All across the Americas flies one of the worlds largest, and most interesting avian creatures: The Turkey Vulture. Given it’s name for it’s turkey-like head, this bird has a look you won’t soon forget. 

These birds enjoy the fine cuisine known as carrion (recently dead animals) and because they are always sticking their heads into rotting carcasses, they are almost completely bald. The lack of feathers ensures that their head stays clear of any rotten meat after a feast and is the reason for that distinct feature.

While we can all agree that Turkey Vultures have a unique appearance, there are several interesting things you may not know about them. From their volatile vomit to their incredible method of flight, here are some interesting facts that you need to know.

Turkey Vulture Soaring Over Head

Using Thermals to Fly

Because of their large size, it can be difficult for a turkey vulture to flap it’s wings repeatedly. Instead, it utilizes it’s long wingspan (usually around 6 feet!) and warm pockets of air to rise high into the sky. From there it’s smooth gliding to it’s next meal.

Gross, but Effective

One of the well know facts about any type of vulture is that they are gross! It makes sense right? You don’t go around sticking your face in dead things all day and not build such a reputation. In truth, it actually gets worse…

Turkey Vulture Profile

Other Gross Things Turkey Vulture Do:

  • Nose Picking – Take a good look at the photo above, notice that hole through the vulture’s nose? Sometimes food can get stuck in there. The solution? The Turkey Vulture has long talons perfect for reaching in and dislodging any unwanted material.
  • Acid Vomit – The stomach of these vultures is incredibly acidic. So much so that it measures near a zero on the pH scale. This means that their stomachs are more acidic than battery acid! As if that isn’t enough, they will sometimes vomit this acid out, though the reason is debated. Many believe they do it to deter predators, others think that this only happens when they eat too much.

  • They Soil Themselves. To be more specific, they go to the bathroom on their own legs… on purpose! Why? To regulate their body temperature. Unlike humans, Turkey Vultures can not sweat. Instead, they defecate on their legs to perform a similar function to sweat. Another possible benefit is that the acid (as mentioned above) is still strong after digestion and can help disinfect their legs from harmful bacteria.

## RECORDED INFORMATION

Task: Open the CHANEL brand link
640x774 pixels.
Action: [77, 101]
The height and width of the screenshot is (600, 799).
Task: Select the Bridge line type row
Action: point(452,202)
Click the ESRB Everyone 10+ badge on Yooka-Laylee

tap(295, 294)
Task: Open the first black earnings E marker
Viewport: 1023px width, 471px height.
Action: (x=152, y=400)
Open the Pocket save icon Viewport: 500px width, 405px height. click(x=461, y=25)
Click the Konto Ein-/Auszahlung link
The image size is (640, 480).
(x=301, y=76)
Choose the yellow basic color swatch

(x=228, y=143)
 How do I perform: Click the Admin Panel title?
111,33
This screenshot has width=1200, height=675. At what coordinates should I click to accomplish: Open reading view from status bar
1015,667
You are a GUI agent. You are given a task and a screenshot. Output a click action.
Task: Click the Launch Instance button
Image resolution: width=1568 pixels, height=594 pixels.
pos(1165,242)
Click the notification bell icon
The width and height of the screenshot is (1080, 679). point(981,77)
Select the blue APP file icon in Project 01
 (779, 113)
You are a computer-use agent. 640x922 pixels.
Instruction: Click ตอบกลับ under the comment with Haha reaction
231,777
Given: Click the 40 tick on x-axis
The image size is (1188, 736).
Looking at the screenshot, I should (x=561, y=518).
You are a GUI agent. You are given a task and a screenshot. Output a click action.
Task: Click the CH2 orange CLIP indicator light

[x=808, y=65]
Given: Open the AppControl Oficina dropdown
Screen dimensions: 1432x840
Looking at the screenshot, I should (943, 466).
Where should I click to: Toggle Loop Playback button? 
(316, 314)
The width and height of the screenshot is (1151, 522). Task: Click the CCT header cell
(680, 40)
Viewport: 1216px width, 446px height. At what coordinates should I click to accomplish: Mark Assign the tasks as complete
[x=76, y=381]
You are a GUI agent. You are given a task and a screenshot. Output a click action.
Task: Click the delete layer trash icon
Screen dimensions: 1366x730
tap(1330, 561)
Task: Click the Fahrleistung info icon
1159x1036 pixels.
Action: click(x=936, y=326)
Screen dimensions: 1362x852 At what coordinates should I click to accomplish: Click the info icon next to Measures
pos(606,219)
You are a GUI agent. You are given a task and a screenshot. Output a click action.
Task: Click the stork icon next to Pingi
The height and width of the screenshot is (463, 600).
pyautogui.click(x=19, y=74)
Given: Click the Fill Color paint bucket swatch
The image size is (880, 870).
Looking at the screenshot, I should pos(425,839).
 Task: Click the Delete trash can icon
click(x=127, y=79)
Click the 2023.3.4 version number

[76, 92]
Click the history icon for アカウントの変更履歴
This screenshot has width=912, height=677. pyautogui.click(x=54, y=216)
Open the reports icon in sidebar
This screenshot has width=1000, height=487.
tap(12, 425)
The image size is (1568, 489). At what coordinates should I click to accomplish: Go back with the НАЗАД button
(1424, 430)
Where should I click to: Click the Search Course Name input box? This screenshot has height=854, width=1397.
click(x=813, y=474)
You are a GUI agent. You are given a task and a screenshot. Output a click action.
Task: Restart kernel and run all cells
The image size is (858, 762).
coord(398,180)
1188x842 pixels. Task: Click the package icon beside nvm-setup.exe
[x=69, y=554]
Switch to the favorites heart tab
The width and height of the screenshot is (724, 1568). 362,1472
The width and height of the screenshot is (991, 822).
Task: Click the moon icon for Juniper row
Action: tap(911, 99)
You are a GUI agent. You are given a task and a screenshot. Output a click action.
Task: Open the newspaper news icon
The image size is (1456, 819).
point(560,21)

## WHAT TO PRODUCE
Write out the portion of the turkey vulture passage starting with "Because of their" and going on through "any unwanted material.". The rows bear no relation to the turkey vulture passage.

## WRITTEN RESPONSE
Because of their large size, it can be difficult for a turkey vulture to flap it’s wings repeatedly. Instead, it utilizes it’s long wingspan (usually around 6 feet!) and warm pockets of air to rise high into the sky. From there it’s smooth gliding to it’s next meal.

Gross, but Effective

One of the well know facts about any type of vulture is that they are gross! It makes sense right? You don’t go around sticking your face in dead things all day and not build such a reputation. In truth, it actually gets worse…

Turkey Vulture Profile

Other Gross Things Turkey Vulture Do:

  • Nose Picking – Take a good look at the photo above, notice that hole through the vulture’s nose? Sometimes food can get stuck in there. The solution? The Turkey Vulture has long talons perfect for reaching in and dislodging any unwanted material.